(CUPLIKAN HALAMAN)
=====
Duh, Sang Pengampu Bisa Merasa Tertekan saat Memenuhi Ekspektasi Orang

Shenny Fierdha - Jumat, 2 Juli 2021
Ilustrasi perempuan tipe Pengampu merasa tertekan karena berusaha memenuhi ekspektasi orang dan lingkungan
Ilustrasi perempuan tipe Pengampu merasa tertekan karena berusaha memenuhi ekspektasi orang dan lingkungan Freepik.com

Parapuan.co - Di dunia ini, ada sebagian orang yang bermimpi untuk memenuhi ekspektasi atau harapan dari dirinya sendiri.

Sementara, ada sebagian orang lainnya yang memiliki mimpi untuk memenuhi ekspektasi dari orang lain dan lingkungannya.

Menurut riset PARAPUAN yang dilakukan dari Januari sampai Maret 2021, orang khususnya perempuan yang bermimpi untuk memenuhi ekspektasi orang lain dan lingkungan adalah perempuan tipe Pengampu.

Data riset ini diperoleh dari wawancara mendalam terhadap 18 responden dan dari survei online terhadap 1.218 responden.

Semua responden adalah perempuan Indonesia yang berusia 18-35 tahun dengan berbagai tingkat pendidikan dan pekerjaan yang tinggal di kota maupun desa.

Riset ini menemukan bahwa perempuan tipe Pengampu adalah perempuan yang mengedepankan logika dan berusaha memenuhi ekspektasi orang lain dan lingkungan.

Baca Juga: Pengampu, Perempuan Logis yang Berusaha Memenuhi Ekspektasi Orang Lain

Bagi mereka, memenuhi ekspektasi orang lain dan lingkungan dapat membawa kebahagiaan bagi diri perempuan itu sendiri.

Selain itu, mereka pun berusaha memenuhi ekspektasi orang lain dan lingkungan terhadap dirinya demi menjaga perasaan orang lain dan lingkungan tersebut.

Namun, ada saja orang-orang yang mengkritik atau mencemooh perempuan tipe Pengampu jika perempuan ini gagal memenuhi ekspektasi orang lain dan lingkungan.
=====
(KERJAKAN BERIKUT INI)
a. Menurut artikel tentang perempuan tipe Pengampu, apa alasan perempuan tipe ini berusaha memenuhi ekspektasi orang lain dan lingkungan? Jelaskan dalam satu sampai tiga kalimat.
b. Jawab pertanyaan berikut berdasarkan artikel tentang perempuan tipe Pengampu.
(i) Berapa jumlah responden survei online dalam riset PARAPUAN?
(ii) Berapa rentang usia semua responden riset itu?
(iii) Pada bulan apa saja riset itu dilakukan?
c. Sambung artikel tentang perempuan tipe Pengampu, dimulai setelah kalimat terakhirnya.

(BAHAN TERKUMPUL)
=====
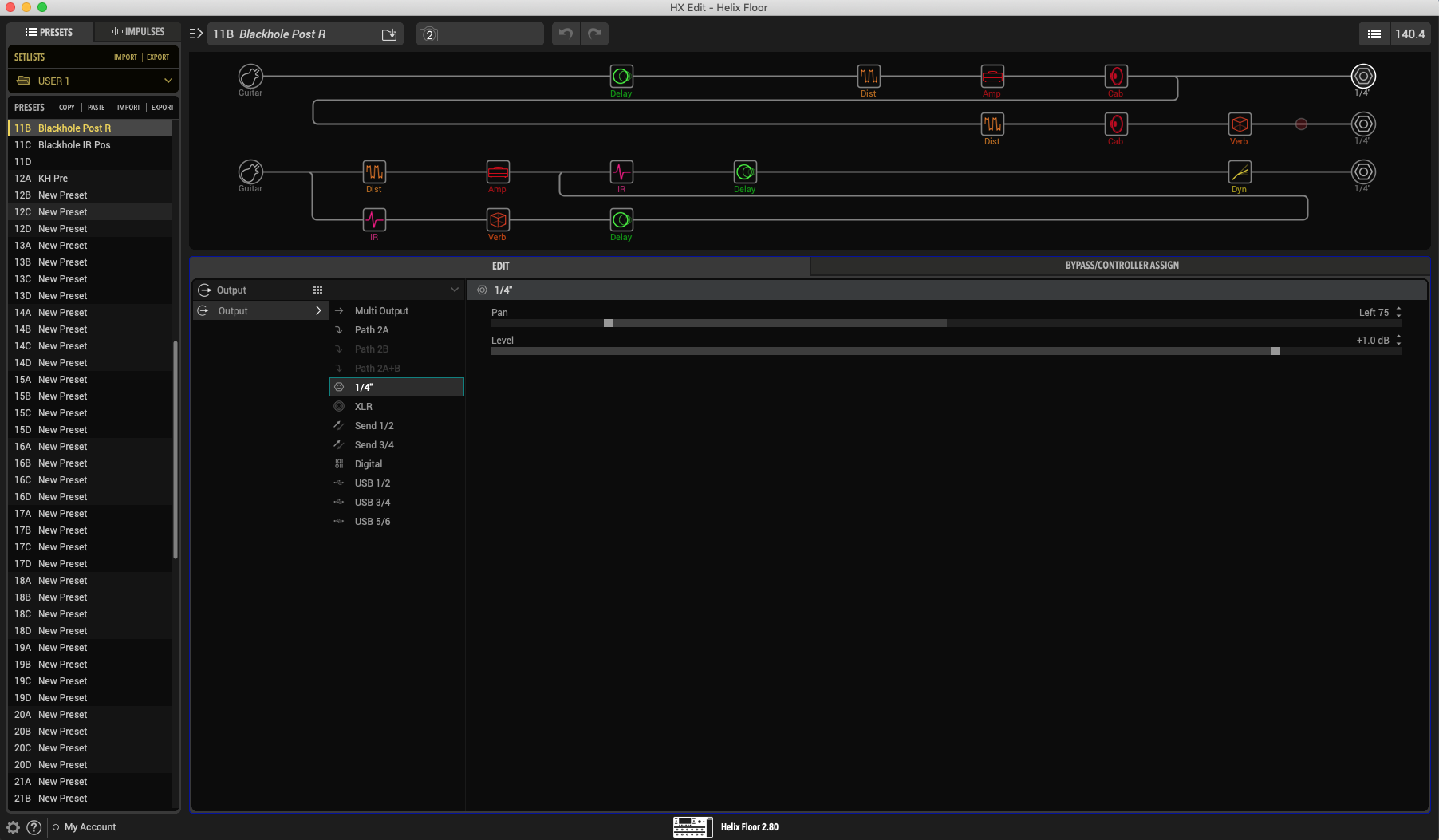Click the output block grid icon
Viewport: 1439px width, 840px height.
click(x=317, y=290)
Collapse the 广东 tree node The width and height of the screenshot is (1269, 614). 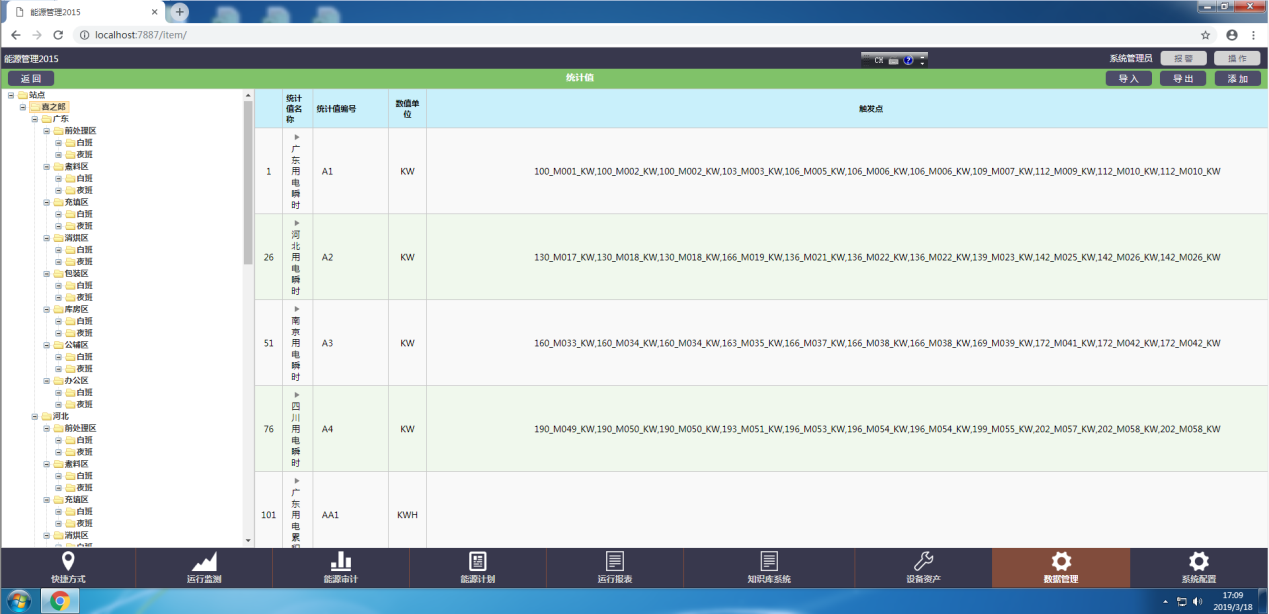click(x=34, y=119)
=====
(JAWABAN TUGAS)
a. Mereka percaya bahwa memenuhi ekspektasi orang lain dan lingkungan dapat membawa kebahagiaan bagi diri mereka sendiri. Selain itu, mereka melakukannya demi menjaga perasaan orang lain dan lingkungan tersebut.

b.
(i) 1.218 responden.
(ii) 18–35 tahun.
(iii) Januari sampai Maret 2021.

c.
Agar tidak terjadi gesekan maupun konflik dengan orang-orang yang mengkritik atau mencemooh tersebut, sang Pengampu cenderung menghindari mereka.

Supaya Kawan Puan lebih tergambar dengan karakter perempuan tipe Pengampu, PARAPUAN berbincang dengan seorang perempuan bertipe ini.

Yuk, simak obrolan hangat dengan sang Pengampu berikut.

Memenuhi Ekspektasi untuk Menghindari Konflik

PARAPUAN berkesempatan berbincang dengan seorang perempuan tipe Pengampu bernama Talita Putriyanti (32) via sambungan telepon pada Rabu (30/6/2021).

Dia tinggal bersama suami dan putri kecilnya yang masih berusia tiga tahun di Medan, Sumatera Utara.

Ibu satu anak ini menilai bahwa dirinya berusaha memenuhi ekspektasi orang lain dan lingkungan sebab dia merasa ada tekanan dari sekitarnya untuk menuruti dan memenuhi ekspektasi tersebut.

"Mungkin karena tekanan, jadi saya merasa seperti tidak tenang kalau saya tahu ada harapan tertentu (dari orang lain dan lingkungan terhadap saya), tapi saya cuek atau tidak memikirkan (ekspektasi) itu," ujar Talita, Rabu.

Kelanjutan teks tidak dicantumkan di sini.